══ DATA FOR REVIEW

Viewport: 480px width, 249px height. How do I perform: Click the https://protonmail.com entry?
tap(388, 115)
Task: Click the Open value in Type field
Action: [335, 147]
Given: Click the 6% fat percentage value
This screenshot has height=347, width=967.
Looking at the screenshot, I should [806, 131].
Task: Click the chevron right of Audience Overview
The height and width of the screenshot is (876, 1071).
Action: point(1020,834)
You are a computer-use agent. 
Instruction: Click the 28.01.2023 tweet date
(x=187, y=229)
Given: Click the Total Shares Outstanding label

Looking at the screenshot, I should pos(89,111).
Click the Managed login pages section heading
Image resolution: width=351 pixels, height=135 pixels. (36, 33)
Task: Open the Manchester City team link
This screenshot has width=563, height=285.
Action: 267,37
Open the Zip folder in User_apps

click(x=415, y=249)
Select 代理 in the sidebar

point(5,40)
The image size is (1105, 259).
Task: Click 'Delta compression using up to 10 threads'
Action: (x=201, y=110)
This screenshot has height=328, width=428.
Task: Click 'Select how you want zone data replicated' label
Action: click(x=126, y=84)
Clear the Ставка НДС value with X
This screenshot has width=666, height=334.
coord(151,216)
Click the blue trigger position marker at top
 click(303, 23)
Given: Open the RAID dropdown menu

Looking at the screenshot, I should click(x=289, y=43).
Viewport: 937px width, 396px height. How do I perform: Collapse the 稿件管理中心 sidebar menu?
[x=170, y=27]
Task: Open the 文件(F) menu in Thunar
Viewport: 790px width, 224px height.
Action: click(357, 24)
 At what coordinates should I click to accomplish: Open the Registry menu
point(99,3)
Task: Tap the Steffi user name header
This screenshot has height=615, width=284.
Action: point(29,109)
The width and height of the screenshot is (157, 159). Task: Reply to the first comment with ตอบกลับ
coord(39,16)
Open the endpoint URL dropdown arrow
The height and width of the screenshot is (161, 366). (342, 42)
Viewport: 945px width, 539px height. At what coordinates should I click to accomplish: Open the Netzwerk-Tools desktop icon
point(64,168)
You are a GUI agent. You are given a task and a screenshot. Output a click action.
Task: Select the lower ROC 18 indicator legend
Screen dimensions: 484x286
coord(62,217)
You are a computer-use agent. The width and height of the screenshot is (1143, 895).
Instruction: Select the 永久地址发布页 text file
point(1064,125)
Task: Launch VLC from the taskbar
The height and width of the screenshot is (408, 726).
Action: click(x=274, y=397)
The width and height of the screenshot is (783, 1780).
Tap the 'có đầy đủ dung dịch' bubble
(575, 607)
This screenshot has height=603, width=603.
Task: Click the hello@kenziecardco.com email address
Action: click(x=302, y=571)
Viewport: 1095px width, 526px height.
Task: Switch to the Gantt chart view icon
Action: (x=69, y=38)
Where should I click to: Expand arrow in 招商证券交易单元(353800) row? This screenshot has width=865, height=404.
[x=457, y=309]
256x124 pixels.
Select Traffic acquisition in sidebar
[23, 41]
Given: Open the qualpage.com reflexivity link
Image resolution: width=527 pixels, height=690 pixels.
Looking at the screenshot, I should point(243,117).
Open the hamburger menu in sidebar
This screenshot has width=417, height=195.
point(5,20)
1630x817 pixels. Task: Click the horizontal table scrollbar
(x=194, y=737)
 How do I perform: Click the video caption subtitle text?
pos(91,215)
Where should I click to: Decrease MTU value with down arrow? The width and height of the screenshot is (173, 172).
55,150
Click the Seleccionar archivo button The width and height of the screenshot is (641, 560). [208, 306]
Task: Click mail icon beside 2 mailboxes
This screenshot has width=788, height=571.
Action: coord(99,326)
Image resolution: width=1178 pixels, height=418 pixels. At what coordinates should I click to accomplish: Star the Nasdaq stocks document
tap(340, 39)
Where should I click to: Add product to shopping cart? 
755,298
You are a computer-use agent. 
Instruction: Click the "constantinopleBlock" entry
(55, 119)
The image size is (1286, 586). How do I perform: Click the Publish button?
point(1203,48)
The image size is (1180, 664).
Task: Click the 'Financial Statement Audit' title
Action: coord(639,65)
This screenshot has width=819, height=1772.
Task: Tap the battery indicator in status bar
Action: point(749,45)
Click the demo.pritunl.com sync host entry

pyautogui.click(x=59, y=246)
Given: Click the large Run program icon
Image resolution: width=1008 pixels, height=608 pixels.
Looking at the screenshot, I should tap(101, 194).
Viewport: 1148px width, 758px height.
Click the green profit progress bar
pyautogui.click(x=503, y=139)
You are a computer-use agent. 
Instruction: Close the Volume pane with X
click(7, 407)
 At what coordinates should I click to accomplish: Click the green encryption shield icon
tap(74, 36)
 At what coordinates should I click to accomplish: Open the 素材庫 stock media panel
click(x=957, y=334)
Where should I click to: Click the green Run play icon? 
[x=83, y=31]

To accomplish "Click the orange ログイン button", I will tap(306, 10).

════

EXERCISE DESCRIPTION:
Collect the lines of the records that include the string "link".

EXERCISE OUTPUT:
Task: Open the Manchester City team link
Given: Open the qualpage.com reflexivity link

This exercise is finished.